I am working in a project with Spanish text, summing up, none of the stemmers that I have seen in the documentation for Spanish give me good results (only 2, snowball and the normal one), to give an example.

{
  "tokenizer": "standard",
  "filter": [ 
    {
      "type": "snowball",
      "language": "spanish"
    }
  ],
  "text": "alimento, alimentacion"
}

The previous query returns the following:

{
  "tokens" : [
    {
      "token" : "aliment",
      "start_offset" : 0,
      "end_offset" : 8,
      "type" : "<ALPHANUM>",
      "position" : 0
    },
    {
      "token" : "alimentacion",
      "start_offset" : 10,
      "end_offset" : 22,
      "type" : "<ALPHANUM>",
      "position" : 1
    }
  ]

When clearly "alimento" and "alimentacion" should have the same root, is there a way to look for other stemmers?

Solution

As it's been mentioned, while alimentación gets properly stemmed as aliment, and alimentacion doesn't.
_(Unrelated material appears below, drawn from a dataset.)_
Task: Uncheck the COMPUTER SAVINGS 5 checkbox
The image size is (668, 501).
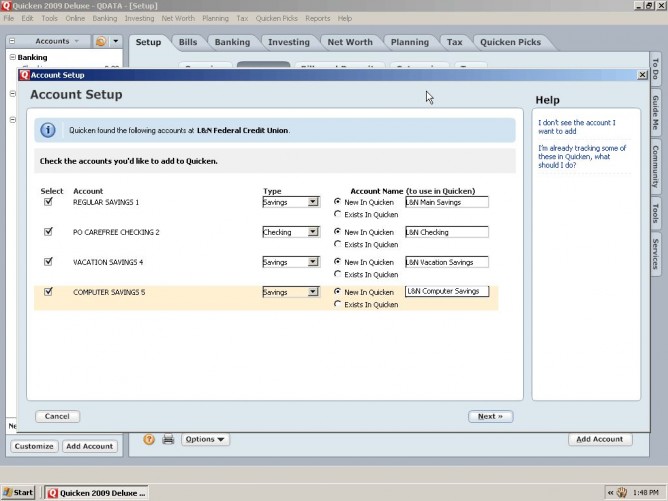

Nevertheless, I found this link from the official documentation of Elastic Search that allows to defined custom stemming patters.

In your case, you just need to add a new filter just before the stemmer:

"filter": {
    "custom_stems": {
      "type": "stemmer_override",
      "rules": [
        "alimentacion => aliment"
      ]
    }
  }